The sun was setting as I walked home from work tonight, in a sky so pale blue it was almost white. Faint traces of pink kissed the clouds which hung in the sky, sultry, and a bank of rich dark grey clouds loomed in the east. Laurel Street was being whipped by the wind and a coffee cup scudded across the street in full sail.
The window-cleaner had the radio on, a baseball game, and my thoughts turned to my father. He’s probably sitting at home, listening to that very game and eating something hot and home made, and I am going home to eat mahi mahi cold out of a box, to pick through vegetables listlessly and eventually give up. My father loves baseball, and the sound of the baseball game is intimately familiar to me, though I neither comprehend nor like the sport. But the announcer’s voice is soothing, and makes me think I am in my childhood home with feet tucked up onto the couch drinking cocoa, not walking solitary in the gathering dusk.
The game is the Red Sox.
My grandfather was an ardent Red Sox fan, even though they never took the pennant during his lifetime. My paternal grandparents were always rather abstract images to me–they lived in Florida, they smelled a little funny, and my grandmother told me to wash my hands before dinner one time when we lived on Chestnut Street. I think that might have been the only time they visited. It’s certainly the only time I remember. I was in middle school when my grandfather was dying, and I remember my father speaking, hushed, on the phone, and finally waking me up and saying “your grandfather has something to say to you,” and I took the phone, heavy with sleep, and a wispy old voice, a faint echo of my own, said “don’t let the man get you down.”

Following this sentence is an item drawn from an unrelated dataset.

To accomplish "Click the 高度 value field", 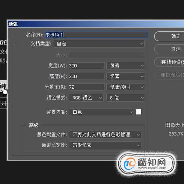I will point(87,76).
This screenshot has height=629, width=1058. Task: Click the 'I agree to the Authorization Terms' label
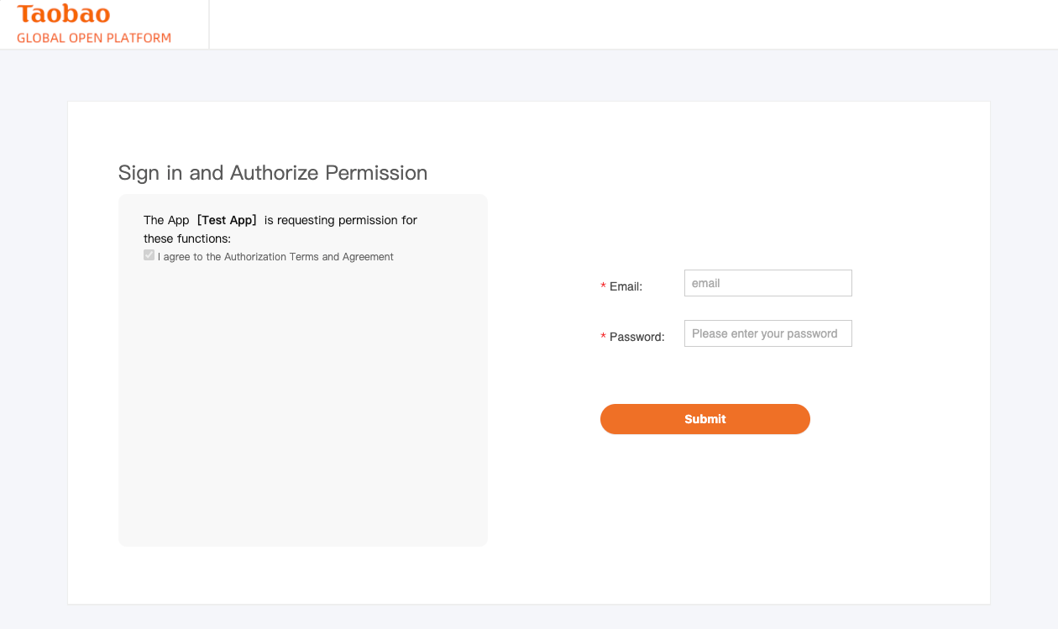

My grandmother died several years later, while I was in Ireland, and I remember reading my father’s email in the second story of an internet cafe in Kenmare and thinking “well that’s that then,” and when I got back to the cottage I sat by the waterfall for a while sipping tea and wondering what I would say to her if I saw her.
My grandparents were both in the military. My paternal grandfather was a spy. He worked for the CIA when it was called the OSS and later he worked for the NSA too, as well as the DIA. He was a big acronym man. Another family member, in the Coast Guard, threw their ashes out of his helicopter and into the Atlantic Ocean. I think he’s a cousin once removed.
When I got back from Ireland, my father showed me some photographs of his parents, and it was with shock that I saw pictures of my grandfather when he was younger, in Korea, and other places. We are mirror images, Melvin and I, and a friend in college once remarked, seeing his picture on my desk “when were you in Korea?” I have his watch, which he bought with his first Navy paycheque, although for some reason after over sixty years it stopped running on 5 April. I need to have it repaired, I suppose, but for now it sits next to my bed, waiting. I wore that watch every day for almost six years.
I remember when the Red Sox finally took the pennant, and my father said “I always felt like I should support them because they were my father’s team, and they’ve finally done it.” His eyes grew dark and he said “his whole life, my damn father rooted for the Red Sox, and they never won.”